Similarly, deposits beyond the prescribed limit of US$3,841 (₹2.5 lakhs) will earn the government substantial tax revenues, which can be used for productive purposes, for the actual ‘greater good’, hopefully to boost capital expenditure in the economy, or to improve the dismal condition of NPAs in the banking system.
While these are probably the collateral benefits of the d-move, the major benefits have been accrued in the form of more people gaining access to the banking system, thereby increasing financial inclusion, even if it is not by choice but a created necessity, and the rising use of cashless methods of payment. More and more people had approached banks to change currency denominations or for deposits, thereby increasing awareness from the consumers’ end; however, efforts should now be underway from the banks’ side to ensure widespread availability. Popularity of portals such as PayTM, Ola Money, and Freecharge is also rising, with everyone from small tea vendors and vegetable sellers to large retailers, accepting digital cash.
The rise of a digital economy, while encouraging ease of doing busing business via a much-simplified payment process, also ensures a much more rapidly rising adoption level of smartphones and the Internet, while also incentivizing operators to make such services available in even the most rural parts of the country.
And now we come to an end to this dissection.
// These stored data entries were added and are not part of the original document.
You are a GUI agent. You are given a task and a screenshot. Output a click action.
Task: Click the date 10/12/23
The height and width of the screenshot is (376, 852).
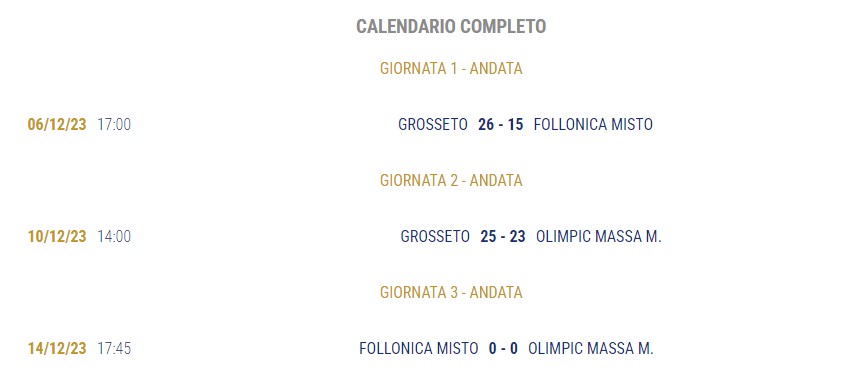pos(57,236)

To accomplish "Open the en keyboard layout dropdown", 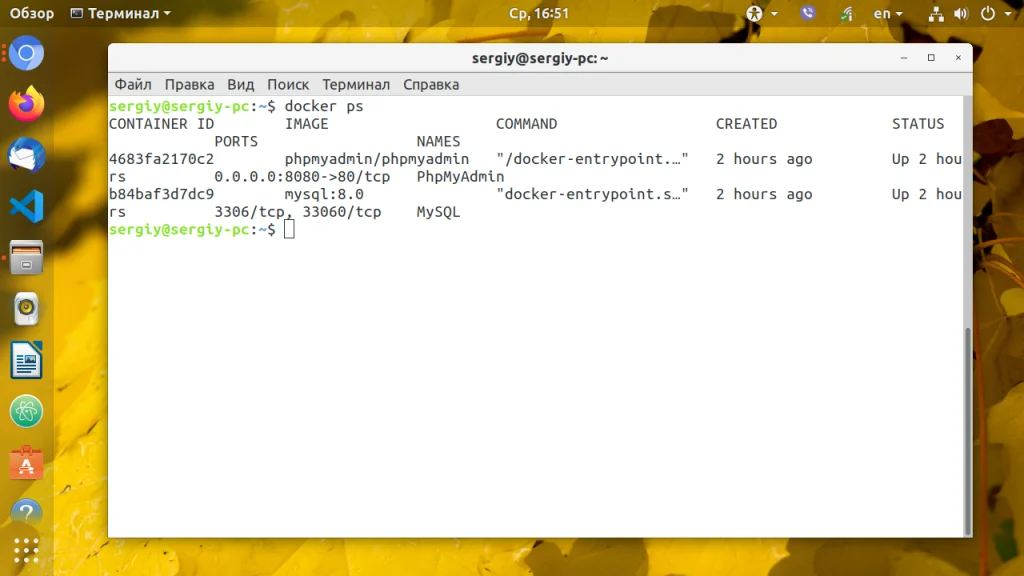I will (888, 13).
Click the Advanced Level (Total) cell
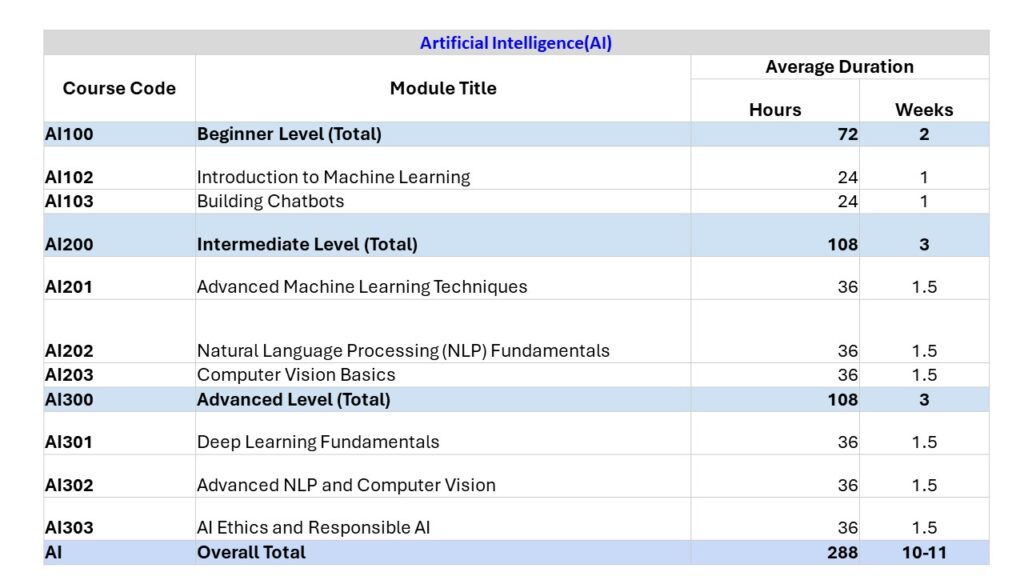Image resolution: width=1024 pixels, height=576 pixels. [293, 400]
A shabby implementation with an avalanche of revisions, combined with rollbacks and non-concrete research have underscored the quiet efficiency that is expected from the demonetization policy. However, the much relevant fears of an economic backlash have been put to rest following India’s 7% GDP growth in Q3 FY2017 (in line with the pre-demonetization projections), coupled with an increase of 5.6% in industrial production, 15.0% in capital goods manufacturing (which had previously been witnessing a contraction) and 8.9% in electricity generation. Hence, we, along with everyone else, end on a note that hopes that the government, akin to its much-publicized repetitions of additional measures, has a plethora of after-magic tricks hidden up its arm to substantiate its enactment of the d-move and achieve harmony for its set targets.